What to tell the children? Social and behavioral aspects of disclosing parents' cancer genetic status

Genetic testing is key to the management of familial cancer risks in adulthood. Though BRCA1/2 testing in children is discouraged, our work suggests that children are informed of their tested mothers' mutation status; the circumstances and consequences of such disclosure can vary widely. Our research prospectively examines social and behavioral predictors and outcomes of parental disclosure decisions to children of BRCA1/2-tested mothers. Hereditary breast-ovarian cancer is a model condition in which to ask and answer timely questions about risks/benefits of predictive genetic testing, and forecast implications for other major chronic disease risks affecting whole families. We will review the results of our work in this area, including that >60% of tested mothers and >40% of nontested spouses rapidly inform children about familial cancer risk information. We will present the results of multivariate regression analyses concerning relationships between parental disclosure decisions and genetic carrier status, child age, and social/behavioral functioning, and the outcomes of disclosure.

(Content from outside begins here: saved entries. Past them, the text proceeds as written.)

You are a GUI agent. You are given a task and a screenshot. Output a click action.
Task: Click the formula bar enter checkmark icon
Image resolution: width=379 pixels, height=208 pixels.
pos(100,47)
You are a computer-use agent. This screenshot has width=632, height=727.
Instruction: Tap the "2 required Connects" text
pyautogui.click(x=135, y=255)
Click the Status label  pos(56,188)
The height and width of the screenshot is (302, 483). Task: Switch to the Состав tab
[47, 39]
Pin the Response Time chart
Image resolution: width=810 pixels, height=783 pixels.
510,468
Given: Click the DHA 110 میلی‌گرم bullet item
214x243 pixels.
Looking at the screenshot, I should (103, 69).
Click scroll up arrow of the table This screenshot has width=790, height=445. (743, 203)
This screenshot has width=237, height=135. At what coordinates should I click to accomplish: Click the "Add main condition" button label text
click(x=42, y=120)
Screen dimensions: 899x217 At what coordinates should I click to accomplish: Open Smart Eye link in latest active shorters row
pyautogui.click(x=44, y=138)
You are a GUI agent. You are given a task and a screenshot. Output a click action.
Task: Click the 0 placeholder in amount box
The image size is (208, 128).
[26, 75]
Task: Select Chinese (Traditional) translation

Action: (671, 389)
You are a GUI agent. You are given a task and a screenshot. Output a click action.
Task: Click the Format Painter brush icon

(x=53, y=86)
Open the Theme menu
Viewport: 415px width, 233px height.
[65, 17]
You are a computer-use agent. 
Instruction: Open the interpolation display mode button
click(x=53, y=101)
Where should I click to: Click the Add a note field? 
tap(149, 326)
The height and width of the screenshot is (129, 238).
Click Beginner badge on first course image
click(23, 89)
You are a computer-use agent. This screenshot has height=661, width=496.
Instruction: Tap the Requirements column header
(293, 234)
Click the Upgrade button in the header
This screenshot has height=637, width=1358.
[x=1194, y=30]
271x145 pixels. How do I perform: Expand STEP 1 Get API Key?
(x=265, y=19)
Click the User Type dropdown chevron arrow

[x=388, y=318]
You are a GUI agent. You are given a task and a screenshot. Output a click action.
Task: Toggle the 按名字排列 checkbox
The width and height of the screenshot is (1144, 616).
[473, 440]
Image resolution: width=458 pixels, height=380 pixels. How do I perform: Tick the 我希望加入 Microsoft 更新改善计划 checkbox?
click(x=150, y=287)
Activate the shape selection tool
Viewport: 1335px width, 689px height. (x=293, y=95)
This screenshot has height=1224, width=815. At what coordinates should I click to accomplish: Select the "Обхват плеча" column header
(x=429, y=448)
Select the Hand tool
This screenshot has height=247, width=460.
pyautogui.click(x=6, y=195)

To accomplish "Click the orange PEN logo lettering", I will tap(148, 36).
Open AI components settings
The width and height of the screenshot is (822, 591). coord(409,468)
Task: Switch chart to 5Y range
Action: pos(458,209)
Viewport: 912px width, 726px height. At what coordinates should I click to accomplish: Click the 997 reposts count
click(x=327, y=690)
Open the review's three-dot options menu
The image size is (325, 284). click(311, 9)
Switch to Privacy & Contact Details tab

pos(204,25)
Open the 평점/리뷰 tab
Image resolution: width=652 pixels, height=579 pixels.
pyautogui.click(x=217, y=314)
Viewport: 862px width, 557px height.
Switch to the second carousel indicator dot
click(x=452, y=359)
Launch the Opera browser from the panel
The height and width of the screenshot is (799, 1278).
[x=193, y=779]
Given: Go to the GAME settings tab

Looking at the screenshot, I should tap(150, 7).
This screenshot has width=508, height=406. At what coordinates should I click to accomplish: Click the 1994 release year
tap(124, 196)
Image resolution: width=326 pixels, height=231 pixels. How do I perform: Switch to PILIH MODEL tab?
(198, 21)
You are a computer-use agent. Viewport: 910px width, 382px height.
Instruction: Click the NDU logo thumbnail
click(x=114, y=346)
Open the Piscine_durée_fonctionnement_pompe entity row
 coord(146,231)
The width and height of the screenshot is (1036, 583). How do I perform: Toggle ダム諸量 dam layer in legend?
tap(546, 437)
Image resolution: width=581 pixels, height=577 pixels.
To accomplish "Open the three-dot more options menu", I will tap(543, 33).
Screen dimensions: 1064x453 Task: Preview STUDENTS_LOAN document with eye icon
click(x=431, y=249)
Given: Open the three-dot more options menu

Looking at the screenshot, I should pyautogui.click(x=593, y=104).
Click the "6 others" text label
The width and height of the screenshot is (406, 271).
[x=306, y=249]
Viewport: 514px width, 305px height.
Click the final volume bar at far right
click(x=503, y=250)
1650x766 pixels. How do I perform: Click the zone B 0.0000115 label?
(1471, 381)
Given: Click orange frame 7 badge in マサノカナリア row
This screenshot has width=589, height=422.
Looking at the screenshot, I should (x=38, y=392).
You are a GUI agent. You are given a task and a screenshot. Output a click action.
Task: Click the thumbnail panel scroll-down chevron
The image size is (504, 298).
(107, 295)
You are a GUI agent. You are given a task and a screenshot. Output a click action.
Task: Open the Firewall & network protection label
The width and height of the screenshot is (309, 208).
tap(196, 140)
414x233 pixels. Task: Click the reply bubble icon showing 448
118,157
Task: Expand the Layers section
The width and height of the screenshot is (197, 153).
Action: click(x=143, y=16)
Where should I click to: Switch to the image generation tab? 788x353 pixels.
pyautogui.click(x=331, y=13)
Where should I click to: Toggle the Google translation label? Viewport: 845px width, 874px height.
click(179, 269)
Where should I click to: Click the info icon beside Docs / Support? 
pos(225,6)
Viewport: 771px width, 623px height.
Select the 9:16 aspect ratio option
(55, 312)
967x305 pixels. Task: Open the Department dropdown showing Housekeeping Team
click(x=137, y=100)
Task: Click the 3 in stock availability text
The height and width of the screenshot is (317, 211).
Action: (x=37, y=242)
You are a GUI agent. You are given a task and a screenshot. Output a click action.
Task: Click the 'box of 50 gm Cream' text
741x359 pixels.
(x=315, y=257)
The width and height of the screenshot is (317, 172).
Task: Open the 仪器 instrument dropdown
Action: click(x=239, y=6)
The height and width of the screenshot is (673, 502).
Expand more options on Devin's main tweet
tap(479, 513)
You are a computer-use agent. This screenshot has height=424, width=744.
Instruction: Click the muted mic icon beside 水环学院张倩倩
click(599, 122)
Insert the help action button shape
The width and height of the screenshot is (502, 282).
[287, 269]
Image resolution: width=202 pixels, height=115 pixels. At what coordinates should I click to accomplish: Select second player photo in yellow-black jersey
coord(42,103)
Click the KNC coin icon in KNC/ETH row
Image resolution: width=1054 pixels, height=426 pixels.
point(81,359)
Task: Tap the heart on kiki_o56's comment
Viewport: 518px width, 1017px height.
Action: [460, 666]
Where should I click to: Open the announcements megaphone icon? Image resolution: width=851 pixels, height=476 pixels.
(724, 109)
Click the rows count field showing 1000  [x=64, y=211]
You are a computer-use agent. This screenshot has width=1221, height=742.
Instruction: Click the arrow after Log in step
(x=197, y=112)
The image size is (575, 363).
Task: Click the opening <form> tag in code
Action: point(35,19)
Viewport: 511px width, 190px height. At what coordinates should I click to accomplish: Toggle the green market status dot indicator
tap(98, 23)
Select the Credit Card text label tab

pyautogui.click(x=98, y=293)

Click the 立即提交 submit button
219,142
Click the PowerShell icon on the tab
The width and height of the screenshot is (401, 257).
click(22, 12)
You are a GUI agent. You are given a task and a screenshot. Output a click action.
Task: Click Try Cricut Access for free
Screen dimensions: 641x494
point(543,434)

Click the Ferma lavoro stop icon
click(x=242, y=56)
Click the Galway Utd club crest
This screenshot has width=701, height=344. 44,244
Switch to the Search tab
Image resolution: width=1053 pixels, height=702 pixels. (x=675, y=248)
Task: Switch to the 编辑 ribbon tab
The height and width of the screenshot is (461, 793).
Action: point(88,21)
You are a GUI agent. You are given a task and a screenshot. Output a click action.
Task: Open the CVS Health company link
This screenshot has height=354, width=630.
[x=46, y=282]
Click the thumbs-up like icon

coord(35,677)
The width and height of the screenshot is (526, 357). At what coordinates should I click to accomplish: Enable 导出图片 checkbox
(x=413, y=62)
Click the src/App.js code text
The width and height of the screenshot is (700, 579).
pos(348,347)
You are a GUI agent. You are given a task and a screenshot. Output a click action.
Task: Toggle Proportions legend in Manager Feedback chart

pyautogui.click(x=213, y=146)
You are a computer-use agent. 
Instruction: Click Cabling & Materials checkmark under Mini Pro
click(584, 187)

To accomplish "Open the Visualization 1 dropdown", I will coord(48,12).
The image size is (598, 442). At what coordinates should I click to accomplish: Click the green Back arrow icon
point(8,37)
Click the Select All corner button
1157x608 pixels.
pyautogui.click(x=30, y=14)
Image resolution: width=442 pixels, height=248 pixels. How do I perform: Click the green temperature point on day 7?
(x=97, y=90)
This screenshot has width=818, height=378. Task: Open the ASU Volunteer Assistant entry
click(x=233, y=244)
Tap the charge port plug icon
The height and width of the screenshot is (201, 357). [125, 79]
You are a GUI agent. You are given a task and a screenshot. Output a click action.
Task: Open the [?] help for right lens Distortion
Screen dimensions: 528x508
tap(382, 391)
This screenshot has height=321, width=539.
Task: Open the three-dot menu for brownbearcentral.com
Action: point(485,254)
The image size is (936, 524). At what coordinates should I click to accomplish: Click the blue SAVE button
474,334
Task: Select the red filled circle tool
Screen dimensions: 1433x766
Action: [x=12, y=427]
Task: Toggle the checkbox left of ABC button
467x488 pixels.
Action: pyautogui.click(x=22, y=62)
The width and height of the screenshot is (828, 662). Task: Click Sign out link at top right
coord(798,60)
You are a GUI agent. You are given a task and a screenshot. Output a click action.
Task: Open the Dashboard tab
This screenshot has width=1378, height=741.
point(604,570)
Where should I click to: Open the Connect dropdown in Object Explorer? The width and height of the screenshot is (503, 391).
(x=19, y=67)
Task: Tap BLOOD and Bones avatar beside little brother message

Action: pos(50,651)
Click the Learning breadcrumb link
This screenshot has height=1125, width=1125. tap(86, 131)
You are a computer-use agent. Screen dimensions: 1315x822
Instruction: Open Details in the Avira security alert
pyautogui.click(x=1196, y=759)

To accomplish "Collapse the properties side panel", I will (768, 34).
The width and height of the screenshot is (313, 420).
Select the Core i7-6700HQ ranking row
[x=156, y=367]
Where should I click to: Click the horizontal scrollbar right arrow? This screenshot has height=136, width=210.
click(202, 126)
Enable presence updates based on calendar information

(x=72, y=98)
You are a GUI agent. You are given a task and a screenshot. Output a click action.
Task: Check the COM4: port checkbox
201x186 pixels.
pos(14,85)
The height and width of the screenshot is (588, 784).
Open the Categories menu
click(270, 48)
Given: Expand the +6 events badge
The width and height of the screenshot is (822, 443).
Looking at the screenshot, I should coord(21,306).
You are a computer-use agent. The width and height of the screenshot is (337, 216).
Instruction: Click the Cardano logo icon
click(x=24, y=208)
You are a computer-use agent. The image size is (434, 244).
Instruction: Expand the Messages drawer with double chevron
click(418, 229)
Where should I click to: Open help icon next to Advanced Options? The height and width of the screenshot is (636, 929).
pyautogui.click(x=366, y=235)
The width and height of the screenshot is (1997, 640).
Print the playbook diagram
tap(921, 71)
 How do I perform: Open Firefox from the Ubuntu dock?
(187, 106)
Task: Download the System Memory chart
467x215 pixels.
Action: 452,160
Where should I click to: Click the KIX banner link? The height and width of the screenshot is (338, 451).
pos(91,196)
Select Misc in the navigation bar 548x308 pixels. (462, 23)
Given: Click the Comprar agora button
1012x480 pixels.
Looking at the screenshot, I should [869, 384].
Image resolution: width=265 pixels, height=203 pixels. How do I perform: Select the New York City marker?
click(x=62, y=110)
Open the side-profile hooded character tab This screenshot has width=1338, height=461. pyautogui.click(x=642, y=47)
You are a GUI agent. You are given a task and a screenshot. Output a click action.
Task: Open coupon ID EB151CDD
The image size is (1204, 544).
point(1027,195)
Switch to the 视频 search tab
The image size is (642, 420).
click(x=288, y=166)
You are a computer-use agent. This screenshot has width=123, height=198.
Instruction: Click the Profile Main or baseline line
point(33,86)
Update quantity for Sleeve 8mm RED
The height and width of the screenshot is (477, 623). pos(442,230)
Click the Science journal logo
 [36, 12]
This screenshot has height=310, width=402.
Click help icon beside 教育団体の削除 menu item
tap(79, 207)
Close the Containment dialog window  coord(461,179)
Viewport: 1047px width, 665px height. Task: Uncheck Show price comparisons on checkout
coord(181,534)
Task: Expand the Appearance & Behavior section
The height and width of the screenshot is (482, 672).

This is a large (N>340 parents) and well-characterized prospective study on this topic. Short-term rates of parental disclosure to children are high, and increase over time. It is critical to inform genetic and public health professionals about the array of parent/child risks/benefits of genetic information, and discuss opportunities for intervention to promote health and well-being. As increasing numbers of predictive genetic tests become available and are offered to the public, we must be more prepared to understand how the dissemination of such information may affect family life cycles, disease prevention efforts, and subsequent health behaviors.